[Entries for locating words and elements]
** BEGIN **

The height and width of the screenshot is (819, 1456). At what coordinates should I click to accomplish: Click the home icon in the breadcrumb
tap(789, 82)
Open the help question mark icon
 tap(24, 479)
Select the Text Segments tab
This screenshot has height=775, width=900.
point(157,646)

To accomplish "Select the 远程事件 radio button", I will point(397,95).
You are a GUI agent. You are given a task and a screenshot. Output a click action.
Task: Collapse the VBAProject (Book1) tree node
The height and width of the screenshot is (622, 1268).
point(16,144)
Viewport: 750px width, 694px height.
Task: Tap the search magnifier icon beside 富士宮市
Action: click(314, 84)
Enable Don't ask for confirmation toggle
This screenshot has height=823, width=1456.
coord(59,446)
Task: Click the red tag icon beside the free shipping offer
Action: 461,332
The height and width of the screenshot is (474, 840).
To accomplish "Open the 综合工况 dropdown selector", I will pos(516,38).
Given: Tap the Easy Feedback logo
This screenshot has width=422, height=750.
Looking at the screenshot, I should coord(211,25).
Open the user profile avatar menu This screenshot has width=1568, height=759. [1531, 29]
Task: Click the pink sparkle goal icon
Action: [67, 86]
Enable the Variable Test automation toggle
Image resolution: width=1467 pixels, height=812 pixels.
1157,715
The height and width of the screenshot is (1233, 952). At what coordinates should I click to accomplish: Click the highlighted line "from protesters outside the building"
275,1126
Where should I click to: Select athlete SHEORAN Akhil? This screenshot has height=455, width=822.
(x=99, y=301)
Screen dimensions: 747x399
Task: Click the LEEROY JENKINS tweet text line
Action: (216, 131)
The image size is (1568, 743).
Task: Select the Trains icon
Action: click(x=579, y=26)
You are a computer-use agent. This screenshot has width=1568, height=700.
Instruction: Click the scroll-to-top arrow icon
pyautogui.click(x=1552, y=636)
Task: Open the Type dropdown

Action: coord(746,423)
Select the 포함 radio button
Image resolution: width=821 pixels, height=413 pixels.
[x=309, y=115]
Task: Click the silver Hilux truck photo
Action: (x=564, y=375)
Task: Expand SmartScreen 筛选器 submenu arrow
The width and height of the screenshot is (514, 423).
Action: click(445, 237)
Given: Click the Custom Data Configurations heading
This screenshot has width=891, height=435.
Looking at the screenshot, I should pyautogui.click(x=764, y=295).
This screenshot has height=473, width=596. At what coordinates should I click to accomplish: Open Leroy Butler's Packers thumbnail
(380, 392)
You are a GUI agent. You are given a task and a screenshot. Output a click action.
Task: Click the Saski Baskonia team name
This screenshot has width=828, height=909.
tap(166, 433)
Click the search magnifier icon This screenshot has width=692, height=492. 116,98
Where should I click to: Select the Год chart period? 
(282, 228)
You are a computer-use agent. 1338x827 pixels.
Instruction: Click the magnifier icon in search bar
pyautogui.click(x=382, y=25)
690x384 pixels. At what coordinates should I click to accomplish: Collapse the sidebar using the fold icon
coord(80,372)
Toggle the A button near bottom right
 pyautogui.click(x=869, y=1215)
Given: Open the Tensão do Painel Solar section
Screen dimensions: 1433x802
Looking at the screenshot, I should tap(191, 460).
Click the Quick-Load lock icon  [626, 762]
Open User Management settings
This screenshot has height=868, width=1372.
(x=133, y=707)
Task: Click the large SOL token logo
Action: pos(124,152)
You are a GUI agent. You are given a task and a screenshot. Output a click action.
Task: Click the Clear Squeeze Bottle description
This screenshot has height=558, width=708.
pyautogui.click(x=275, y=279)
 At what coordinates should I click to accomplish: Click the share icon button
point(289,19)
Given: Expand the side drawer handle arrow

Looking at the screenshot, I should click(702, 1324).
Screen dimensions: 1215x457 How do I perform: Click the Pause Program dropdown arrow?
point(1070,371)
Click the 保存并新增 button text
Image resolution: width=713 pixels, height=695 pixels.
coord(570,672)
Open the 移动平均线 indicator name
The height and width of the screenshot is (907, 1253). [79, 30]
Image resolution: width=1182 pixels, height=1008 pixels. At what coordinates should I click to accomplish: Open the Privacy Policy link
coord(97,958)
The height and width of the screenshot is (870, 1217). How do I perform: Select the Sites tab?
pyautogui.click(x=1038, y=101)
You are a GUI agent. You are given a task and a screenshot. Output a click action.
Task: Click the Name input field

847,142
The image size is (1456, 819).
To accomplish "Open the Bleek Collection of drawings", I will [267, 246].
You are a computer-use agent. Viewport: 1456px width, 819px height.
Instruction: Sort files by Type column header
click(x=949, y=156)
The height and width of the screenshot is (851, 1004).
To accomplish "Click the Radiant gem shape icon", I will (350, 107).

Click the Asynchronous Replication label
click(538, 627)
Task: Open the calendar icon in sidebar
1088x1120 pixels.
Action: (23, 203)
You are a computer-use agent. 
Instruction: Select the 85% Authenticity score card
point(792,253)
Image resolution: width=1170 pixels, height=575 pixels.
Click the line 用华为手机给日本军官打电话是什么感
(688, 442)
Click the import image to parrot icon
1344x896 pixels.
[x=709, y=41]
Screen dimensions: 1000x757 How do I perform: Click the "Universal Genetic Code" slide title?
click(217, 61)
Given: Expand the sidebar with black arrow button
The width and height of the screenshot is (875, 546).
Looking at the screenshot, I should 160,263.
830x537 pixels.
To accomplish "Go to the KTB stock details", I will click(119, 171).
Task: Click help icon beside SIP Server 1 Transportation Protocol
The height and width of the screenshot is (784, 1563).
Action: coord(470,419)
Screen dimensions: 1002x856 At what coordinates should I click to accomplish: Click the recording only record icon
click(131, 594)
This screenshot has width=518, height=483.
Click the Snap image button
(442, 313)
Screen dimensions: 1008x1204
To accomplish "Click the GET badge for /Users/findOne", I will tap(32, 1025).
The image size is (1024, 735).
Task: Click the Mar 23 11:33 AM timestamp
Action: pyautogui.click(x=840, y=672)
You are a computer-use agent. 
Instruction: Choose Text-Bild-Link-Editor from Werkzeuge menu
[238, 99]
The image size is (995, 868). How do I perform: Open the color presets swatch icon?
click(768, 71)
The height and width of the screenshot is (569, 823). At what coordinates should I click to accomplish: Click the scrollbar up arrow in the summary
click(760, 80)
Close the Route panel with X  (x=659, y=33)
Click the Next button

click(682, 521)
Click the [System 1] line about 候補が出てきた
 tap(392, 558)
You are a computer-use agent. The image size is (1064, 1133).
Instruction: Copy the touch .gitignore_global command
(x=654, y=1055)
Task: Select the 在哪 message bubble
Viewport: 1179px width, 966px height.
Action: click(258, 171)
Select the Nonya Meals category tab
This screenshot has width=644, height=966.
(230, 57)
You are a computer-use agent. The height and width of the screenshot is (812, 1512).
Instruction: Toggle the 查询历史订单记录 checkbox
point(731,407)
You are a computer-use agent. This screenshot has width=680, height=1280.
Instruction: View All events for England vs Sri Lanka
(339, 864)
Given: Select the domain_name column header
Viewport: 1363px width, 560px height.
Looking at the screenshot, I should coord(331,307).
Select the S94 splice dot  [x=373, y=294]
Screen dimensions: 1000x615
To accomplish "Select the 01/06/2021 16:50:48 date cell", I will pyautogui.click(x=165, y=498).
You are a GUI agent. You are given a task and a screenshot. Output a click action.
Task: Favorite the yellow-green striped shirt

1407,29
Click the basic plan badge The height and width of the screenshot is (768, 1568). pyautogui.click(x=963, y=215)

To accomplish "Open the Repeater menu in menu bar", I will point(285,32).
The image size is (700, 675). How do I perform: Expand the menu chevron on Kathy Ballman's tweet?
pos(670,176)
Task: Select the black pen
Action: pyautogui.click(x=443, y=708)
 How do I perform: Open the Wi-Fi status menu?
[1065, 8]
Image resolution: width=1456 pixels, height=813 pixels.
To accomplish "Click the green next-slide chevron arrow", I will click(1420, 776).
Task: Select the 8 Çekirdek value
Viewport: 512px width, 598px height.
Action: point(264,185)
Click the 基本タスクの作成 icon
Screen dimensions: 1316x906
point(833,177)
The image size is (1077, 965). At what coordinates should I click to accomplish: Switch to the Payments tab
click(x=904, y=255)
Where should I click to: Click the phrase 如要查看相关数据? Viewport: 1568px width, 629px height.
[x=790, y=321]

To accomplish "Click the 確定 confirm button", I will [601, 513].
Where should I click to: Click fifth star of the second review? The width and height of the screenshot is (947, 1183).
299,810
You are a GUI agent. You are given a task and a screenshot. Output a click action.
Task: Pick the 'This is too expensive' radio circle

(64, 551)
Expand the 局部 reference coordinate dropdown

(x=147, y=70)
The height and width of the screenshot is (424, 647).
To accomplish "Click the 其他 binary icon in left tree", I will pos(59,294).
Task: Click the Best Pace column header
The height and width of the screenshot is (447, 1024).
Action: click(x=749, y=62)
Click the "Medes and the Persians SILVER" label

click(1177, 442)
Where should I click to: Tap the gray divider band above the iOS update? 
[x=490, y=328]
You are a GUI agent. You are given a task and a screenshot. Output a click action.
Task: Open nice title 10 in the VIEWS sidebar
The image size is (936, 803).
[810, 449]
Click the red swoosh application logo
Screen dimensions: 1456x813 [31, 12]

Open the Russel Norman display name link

** END **

### [PROBLEM REQUIREMENTS]
Write out the lines above exactly as they appear, from the line with "Open User Management settings" up to and including the line with "pyautogui.click(x=275, y=279)".

### [THE OUTPUT]
Open User Management settings
This screenshot has height=868, width=1372.
(x=133, y=707)
Task: Click the large SOL token logo
Action: pos(124,152)
You are a GUI agent. You are given a task and a screenshot. Output a click action.
Task: Click the Clear Squeeze Bottle description
This screenshot has height=558, width=708.
pyautogui.click(x=275, y=279)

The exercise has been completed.